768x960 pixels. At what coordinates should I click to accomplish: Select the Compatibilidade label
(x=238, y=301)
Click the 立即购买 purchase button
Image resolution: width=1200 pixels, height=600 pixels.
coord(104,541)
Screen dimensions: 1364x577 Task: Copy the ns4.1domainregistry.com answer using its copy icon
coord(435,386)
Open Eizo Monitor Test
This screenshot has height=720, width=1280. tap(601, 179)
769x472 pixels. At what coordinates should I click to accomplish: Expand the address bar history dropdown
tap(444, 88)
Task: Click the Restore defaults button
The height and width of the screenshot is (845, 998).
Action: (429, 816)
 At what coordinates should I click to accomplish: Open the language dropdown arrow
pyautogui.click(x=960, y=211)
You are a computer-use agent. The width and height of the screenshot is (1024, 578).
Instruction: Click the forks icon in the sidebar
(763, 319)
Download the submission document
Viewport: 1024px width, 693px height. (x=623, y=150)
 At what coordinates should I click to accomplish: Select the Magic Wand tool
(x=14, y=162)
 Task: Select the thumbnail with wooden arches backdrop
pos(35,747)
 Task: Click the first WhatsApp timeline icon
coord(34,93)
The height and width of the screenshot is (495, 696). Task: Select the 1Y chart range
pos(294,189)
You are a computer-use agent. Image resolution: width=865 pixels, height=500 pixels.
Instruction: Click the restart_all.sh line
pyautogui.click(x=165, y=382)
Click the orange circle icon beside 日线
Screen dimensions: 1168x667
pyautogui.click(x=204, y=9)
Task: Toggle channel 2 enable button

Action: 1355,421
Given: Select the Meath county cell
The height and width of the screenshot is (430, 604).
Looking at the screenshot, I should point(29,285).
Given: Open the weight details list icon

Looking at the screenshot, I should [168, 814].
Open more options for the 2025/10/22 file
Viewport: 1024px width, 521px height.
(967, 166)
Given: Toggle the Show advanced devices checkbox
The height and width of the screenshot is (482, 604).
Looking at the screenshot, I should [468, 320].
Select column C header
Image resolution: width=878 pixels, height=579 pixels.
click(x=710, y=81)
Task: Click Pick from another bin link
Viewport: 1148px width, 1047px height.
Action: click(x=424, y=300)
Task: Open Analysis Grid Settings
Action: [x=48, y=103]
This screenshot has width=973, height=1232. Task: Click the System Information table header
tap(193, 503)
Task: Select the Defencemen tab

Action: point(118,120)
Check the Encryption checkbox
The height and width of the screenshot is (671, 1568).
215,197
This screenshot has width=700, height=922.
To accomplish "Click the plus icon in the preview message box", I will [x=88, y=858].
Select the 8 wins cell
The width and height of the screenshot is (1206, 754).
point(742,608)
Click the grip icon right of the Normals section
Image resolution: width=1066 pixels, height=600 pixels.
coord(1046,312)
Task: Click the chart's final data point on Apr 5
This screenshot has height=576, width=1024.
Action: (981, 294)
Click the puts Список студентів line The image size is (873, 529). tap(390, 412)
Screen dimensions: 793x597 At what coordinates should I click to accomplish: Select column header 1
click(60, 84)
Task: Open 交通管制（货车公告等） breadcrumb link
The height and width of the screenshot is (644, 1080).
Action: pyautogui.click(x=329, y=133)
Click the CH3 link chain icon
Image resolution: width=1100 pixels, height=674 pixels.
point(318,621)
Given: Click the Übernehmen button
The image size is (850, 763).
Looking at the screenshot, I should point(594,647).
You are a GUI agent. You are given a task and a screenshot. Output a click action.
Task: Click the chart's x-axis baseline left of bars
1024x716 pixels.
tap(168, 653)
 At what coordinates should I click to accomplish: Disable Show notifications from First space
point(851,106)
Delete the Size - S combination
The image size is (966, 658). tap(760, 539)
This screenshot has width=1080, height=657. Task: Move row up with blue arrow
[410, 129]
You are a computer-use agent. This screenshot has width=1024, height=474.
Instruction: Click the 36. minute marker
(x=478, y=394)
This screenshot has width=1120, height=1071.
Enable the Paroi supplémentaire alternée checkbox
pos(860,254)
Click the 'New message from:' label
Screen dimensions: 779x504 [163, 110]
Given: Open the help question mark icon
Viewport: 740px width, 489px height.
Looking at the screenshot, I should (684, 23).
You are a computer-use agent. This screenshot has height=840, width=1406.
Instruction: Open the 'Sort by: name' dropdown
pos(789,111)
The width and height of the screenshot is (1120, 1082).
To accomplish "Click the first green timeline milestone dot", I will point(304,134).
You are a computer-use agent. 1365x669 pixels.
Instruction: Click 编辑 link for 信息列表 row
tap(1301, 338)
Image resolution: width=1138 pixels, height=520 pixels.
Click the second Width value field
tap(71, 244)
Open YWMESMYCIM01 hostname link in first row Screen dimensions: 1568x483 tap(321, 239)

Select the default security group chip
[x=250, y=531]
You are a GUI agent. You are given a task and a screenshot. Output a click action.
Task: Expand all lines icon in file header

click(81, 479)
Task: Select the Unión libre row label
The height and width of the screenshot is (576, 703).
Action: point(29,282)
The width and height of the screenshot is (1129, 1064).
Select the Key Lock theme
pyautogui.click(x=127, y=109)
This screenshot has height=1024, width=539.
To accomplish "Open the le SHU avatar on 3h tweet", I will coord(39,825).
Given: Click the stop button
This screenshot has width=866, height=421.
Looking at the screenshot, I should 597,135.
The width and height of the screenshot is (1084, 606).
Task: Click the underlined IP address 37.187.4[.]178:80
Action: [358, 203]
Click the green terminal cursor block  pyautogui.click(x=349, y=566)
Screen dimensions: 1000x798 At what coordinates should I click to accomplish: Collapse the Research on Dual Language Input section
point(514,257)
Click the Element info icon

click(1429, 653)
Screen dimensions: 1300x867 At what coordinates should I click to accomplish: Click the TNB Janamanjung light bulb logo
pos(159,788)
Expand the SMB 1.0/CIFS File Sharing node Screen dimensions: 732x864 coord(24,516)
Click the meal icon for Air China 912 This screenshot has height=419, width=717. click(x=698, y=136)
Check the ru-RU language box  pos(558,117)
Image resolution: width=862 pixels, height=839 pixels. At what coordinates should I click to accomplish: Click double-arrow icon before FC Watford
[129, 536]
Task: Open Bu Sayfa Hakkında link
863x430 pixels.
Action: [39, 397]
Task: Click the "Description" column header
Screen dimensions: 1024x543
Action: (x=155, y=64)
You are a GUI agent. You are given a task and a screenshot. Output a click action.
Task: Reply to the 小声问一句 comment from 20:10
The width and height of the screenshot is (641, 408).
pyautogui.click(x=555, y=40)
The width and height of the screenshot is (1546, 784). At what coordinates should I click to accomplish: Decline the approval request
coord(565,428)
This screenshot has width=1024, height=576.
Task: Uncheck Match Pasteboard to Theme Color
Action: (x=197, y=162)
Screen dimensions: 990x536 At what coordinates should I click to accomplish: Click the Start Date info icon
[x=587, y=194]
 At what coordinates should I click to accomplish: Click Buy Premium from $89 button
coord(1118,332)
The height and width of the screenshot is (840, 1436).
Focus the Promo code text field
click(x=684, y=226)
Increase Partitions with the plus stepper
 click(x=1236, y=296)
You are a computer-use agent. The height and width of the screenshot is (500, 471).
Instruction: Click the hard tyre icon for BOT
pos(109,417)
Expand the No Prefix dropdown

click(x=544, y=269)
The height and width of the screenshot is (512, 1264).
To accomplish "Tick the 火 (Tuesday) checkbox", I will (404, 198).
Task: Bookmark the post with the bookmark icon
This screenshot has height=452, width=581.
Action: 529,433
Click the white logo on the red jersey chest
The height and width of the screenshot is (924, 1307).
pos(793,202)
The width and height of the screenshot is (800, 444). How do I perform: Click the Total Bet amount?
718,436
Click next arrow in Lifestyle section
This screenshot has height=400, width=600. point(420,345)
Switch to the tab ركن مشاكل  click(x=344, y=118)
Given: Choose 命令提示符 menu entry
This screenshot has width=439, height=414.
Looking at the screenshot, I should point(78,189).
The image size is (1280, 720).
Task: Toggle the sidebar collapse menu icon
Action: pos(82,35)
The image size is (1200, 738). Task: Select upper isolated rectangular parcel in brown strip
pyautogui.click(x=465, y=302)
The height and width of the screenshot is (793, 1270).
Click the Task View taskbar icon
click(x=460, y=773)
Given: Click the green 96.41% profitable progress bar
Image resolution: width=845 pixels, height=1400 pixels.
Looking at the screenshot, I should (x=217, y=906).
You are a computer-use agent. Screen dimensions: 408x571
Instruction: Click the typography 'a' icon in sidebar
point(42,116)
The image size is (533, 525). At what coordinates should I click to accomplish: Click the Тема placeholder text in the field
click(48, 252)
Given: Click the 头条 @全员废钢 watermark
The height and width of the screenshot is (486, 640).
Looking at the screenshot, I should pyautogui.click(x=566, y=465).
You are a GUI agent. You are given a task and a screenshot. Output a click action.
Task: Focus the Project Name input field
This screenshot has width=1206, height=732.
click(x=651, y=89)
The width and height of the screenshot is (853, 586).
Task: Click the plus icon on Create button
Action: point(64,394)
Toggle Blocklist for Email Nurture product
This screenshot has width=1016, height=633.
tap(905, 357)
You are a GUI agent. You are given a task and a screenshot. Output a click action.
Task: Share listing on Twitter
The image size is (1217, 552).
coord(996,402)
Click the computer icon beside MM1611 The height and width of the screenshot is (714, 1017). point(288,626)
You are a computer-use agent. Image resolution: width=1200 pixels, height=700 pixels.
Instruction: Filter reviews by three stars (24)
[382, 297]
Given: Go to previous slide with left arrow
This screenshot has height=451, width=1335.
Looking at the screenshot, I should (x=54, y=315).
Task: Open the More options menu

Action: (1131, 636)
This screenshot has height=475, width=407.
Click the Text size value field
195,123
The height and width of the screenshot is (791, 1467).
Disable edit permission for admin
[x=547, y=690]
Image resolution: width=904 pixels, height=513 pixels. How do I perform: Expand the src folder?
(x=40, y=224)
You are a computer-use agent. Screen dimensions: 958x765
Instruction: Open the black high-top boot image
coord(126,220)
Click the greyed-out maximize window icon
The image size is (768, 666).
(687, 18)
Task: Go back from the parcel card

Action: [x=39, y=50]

WHAT YOU HAVE TO DO –
Looking through the records, copy out every line in which the word "beside" is found.

RESPONSE TO THIS EXERCISE –
Click the orange circle icon beside 日线
Click the computer icon beside MM1611 The height and width of the screenshot is (714, 1017). point(288,626)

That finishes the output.